Cheesy Zucchini & Swiss Chard Bake

Lunch

March 21, 2026

Looking for a dish that’s both comforting and packed with wholesome greens? This Cheesy Zucchini & Swiss Chard Bake is your answer! It transforms humble summer squash and leafy chard into a savory, golden-brown gratin that’s bursting with flavor. The creamy ricotta and Parmesan custard brings everything together, making it a perfect vegetarian main course or a stunning side dish. It’s my go-to for a cozy weeknight dinner that feels a little bit special.

Ingredients

• 2 cups / 300g chopped onions, from about 2 large
• 1 tablespoon / 15ml olive oil
• 6 cloves garlic, minced
• 3 cups / 8 ounces / 225g sliced fresh mushrooms
• 1.5 pounds / 680g zucchini or yellow summer squash, thinly sliced
• 1 pound / 450g Swiss chard, stemmed and coarsely shredded
• 2 large eggs, lightly beaten
• 1 cup / 250g part-skim ricotta cheese
• 1 cup / 240ml light or fat-free milk
• 0.5 cup / 2 ounces / 50g finely shredded Parmesan cheese
• 2 tablespoons snipped fresh dill
• 0.5 teaspoon kosher salt
• 0.25 teaspoon freshly ground black pepper

Instructions

1. Preheat your oven to 350°F / 175°C. In an extra-large skillet, heat the olive oil over medium heat. Add the chopped onions and cook for about 5 minutes until softened. Stir in the minced garlic and cook for another minute until fragrant. Add the sliced mushrooms and continue to cook, stirring occasionally, for 5-8 minutes until they are browned and any liquid has evaporated.
··········
- Objective 1 -
Using the zucchini and Swiss chard bake recipe, decide whether each statement agrees with it: (a) the oven is preheated to 350°F / 175°C; (b) the recipe calls for 2 cups of ricotta cheese; (c) the mushrooms cook for 5-8 minutes. Answer yes or no for each, and quote the deciding words from the recipe.
- Objective 2 -
From the zucchini and Swiss chard bake recipe, extract word for word the passage starting at "1. Preheat your" and ending at "liquid has evaporated.".
Nothing in the entries is needed here.

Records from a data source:
··········
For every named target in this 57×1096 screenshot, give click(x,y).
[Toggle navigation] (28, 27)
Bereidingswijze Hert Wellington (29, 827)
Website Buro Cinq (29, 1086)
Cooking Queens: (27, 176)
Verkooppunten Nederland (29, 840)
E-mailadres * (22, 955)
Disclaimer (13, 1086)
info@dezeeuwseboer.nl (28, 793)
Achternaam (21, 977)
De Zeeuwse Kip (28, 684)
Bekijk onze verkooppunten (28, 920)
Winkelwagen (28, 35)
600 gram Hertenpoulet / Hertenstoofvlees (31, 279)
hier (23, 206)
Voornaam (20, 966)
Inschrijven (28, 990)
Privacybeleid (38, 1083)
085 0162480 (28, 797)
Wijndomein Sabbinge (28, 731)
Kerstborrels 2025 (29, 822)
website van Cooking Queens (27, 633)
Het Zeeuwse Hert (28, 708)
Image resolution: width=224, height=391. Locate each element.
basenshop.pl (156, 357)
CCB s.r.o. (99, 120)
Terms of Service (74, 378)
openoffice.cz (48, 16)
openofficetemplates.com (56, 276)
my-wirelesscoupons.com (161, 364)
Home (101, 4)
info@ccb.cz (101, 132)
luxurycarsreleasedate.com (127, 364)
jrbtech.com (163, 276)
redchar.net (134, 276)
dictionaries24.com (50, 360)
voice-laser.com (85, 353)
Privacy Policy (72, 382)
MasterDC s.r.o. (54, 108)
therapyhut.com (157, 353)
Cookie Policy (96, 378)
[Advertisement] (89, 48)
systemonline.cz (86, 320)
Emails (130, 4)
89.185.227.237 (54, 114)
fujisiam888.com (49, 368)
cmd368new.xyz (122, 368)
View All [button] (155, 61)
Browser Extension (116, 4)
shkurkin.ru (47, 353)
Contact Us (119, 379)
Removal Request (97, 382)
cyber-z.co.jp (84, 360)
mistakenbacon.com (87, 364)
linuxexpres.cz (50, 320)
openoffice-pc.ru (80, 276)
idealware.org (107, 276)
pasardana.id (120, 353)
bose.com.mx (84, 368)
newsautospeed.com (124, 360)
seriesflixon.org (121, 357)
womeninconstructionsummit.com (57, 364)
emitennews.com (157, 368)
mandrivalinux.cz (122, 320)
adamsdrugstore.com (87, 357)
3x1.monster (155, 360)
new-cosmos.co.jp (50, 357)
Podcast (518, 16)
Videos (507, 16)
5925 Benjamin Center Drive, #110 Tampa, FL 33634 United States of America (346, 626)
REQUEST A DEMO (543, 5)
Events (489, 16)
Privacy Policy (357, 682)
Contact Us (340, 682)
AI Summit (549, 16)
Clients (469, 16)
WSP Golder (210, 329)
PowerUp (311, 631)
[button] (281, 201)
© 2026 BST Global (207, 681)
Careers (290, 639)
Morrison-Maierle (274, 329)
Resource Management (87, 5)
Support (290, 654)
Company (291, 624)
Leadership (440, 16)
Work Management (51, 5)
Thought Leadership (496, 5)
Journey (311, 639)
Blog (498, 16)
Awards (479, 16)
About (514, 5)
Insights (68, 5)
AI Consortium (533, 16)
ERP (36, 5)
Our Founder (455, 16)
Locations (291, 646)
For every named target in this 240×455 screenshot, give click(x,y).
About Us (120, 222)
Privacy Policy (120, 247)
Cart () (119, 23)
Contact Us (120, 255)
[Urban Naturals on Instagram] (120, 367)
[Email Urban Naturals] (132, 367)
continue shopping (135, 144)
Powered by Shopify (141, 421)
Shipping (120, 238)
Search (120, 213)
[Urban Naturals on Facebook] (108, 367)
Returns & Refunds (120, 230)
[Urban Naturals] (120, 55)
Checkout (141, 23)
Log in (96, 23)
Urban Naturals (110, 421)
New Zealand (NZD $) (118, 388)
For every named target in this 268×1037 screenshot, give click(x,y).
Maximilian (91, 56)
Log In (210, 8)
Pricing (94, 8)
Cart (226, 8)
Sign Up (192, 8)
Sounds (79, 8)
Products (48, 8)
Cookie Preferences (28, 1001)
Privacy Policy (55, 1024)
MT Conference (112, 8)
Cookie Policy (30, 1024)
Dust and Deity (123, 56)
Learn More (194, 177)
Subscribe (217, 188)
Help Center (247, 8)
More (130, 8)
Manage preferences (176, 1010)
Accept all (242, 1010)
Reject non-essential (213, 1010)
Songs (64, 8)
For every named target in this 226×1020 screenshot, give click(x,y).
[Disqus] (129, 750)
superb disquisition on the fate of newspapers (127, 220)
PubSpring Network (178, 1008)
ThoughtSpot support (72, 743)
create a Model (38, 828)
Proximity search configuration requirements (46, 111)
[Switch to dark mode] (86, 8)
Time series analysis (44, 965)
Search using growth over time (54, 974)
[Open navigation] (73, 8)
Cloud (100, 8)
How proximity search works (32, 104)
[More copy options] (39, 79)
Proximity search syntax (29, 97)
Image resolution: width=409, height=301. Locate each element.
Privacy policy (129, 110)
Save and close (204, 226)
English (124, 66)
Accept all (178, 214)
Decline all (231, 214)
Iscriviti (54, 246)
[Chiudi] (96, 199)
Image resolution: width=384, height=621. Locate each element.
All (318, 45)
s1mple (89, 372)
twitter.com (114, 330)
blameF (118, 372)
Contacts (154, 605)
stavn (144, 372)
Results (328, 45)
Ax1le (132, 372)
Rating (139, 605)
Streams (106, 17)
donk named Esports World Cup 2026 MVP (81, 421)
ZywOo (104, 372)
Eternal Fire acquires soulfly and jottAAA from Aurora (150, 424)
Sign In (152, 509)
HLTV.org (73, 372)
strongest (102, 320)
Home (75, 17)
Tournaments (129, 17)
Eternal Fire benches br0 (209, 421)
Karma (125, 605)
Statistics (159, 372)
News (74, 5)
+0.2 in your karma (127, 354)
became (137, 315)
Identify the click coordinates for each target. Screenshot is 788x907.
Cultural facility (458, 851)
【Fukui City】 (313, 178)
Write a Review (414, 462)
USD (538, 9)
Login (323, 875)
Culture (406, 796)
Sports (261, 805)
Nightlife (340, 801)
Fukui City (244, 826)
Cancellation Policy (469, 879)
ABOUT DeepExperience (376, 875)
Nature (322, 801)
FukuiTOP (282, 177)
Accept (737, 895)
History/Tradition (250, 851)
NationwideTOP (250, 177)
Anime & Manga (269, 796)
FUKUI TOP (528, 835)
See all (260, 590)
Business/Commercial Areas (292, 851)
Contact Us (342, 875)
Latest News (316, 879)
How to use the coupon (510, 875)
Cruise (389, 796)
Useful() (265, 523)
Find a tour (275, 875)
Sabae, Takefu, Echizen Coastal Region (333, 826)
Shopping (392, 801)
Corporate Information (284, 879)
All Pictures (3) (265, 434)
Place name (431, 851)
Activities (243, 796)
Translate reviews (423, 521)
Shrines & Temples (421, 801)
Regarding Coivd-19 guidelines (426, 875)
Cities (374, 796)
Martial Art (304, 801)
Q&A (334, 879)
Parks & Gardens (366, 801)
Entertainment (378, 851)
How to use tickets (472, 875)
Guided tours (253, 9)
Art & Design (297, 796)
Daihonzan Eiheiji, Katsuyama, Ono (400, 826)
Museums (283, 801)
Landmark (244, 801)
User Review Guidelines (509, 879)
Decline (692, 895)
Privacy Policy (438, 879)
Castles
··········
- Written answer 1 -
(a) Yes: "Preheat your oven to 350°F / 175°C."
(b) No: "1 cup / 250g part-skim ricotta cheese"
(c) Yes: "continue to cook, stirring occasionally, for 5-8 minutes until they are browned"

- Written answer 2 -
1. Preheat your oven to 350°F / 175°C. In an extra-large skillet, heat the olive oil over medium heat. Add the chopped onions and cook for about 5 minutes until softened. Stir in the minced garlic and cook for another minute until fragrant. Add the sliced mushrooms and continue to cook, stirring occasionally, for 5-8 minutes until they are browned and any liquid has evaporated.